How to perform nested lookup in mongo query?

This is my aggregation query
db.user.aggregate([
{ $addFields: { user_id: { $toString: "$_id" } } },
{
$lookup: {
from: "walletData",
let: { id: "$user_id" },
pipeline: [
{
$match: {
$expr: {
$and: [
{
$eq: ["$userId", "$$id"]
},
{
$gt: ["$lastBalance", 0]
}
]
}
}
}
],
as: "balance"
}
}
])
I get the desired output from this result but need to join one more collection in this query. How can i achieve that?

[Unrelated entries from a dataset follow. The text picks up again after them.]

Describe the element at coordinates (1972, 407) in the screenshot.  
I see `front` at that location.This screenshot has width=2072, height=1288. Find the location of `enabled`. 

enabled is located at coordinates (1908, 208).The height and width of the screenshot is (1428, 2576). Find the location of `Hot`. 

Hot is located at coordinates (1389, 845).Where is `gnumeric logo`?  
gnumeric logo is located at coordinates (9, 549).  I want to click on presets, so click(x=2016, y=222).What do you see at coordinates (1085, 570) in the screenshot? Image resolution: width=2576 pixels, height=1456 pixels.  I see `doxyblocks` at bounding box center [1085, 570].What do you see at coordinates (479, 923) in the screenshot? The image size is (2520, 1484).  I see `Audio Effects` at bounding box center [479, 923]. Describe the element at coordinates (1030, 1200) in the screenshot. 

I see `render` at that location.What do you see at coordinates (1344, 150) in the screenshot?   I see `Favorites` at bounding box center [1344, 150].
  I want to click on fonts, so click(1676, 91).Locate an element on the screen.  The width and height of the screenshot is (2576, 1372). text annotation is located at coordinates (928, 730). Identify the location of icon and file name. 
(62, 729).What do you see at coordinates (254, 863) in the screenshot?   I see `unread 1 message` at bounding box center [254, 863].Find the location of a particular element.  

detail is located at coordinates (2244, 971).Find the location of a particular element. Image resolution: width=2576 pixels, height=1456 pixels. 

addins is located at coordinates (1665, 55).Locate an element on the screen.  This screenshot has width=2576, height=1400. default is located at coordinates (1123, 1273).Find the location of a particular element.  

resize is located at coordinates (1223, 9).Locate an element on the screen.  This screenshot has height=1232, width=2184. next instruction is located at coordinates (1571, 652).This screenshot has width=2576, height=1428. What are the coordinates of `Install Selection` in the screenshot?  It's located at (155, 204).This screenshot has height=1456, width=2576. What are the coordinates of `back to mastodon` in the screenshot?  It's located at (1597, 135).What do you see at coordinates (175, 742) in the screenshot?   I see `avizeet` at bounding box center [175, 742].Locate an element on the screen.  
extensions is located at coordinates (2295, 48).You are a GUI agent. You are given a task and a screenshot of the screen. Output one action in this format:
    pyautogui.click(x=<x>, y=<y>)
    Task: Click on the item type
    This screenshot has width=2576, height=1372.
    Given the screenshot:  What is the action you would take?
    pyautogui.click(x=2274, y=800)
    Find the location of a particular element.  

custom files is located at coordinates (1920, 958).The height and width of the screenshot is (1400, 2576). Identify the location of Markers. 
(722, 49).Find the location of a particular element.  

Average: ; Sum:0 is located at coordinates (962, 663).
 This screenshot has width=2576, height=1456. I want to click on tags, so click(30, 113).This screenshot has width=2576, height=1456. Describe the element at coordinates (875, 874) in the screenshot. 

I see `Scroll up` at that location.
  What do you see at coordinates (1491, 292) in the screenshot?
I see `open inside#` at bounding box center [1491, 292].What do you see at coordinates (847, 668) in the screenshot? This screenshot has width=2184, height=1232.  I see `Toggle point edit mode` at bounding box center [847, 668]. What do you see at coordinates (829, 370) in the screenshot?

For example consider these collections:
user : {
"_id": ObjectId("xyz")
}
walletData:{
"userId": "xyz",
"lastBalance": 5
}
AnotherWalletdata:{
"userId": "xyz",
"lastBalance": 6
}
I got the result after joining first two tables how do i join the third table only if the balance of the second table(walletData) is greater than zero?
Expected Output :
{"id":"xyz",
"walletdataBal":5,
"AnotherWalletDataBal":6
}
You can join any number of collections by using only $lookup and $unwind one after another followed by Conditional Projection for whatever that's required at last. Below is the well-tested and working solution for the same :
db.user.aggregate([
{$lookup: {from: "walletData", localField: "_id", foreignField: "userId", as: "walletDataBal"}},
{$unwind: "$walletDataBal"},
{$lookup: {from: "anotherwalletData", localField: "_id", foreignField: "userId", as: "anotherWalletDataBal"}},
{$unwind: "$anotherWalletDataBal"},
{$project: {"id": "$_id", "_id": 0, walletDataBal: "$walletDataBal.lastBalance",
anotherWalletDataBal: {$cond:
{if: { $gt: [ "$walletDataBal.lastBalance", 0 ] },
then: "$anotherWalletDataBal.lastBalance",
else: "$$REMOVE" }}}
]).pretty();
You can add another $lookup stage to achieve the output
db.user.aggregate([
{ "$addFields": { "user_id": { "$toString": "$_id" } } },
{ "$lookup": {
"from": "walletData",
"let": { "id": "$user_id" },
"pipeline": [
{ "$match": {
"$expr": {
"$and": [
{ "$eq": ["$userId", "$$id"] },
{ "$gt": ["$lastBalance", 0] }
]
}
}}
],
"as": "balance"
}},
{ "$lookup": {
"from": "anotherWalletData",
"let": { "id": "$user_id" },
"pipeline": [
{ "$match": {
"$expr": {
"$and": [
{ "$eq": ["$userId", "$$id"] },
{ "$gt": ["$lastBalance", 0] }
]
}
}}
],
"as": "anotherWalletData"
}},
{ "$project": {
"walletdataBal": { "$arrayElemAt": ["$balance.lastBalance", 0] },
"anotherwalletdataBal": {
"$arrayElemAt": ["$anotherWalletData.lastBalance", 0]
}
}}
])
{ $unwind: "$balance" },
{ $lookup: {
from: "walletData",
localField: "balance.userId",
foreignField: "userId",
as:"anotherwalletData"
}}
])
I solved my query, I had to apply unwind after the above lookup.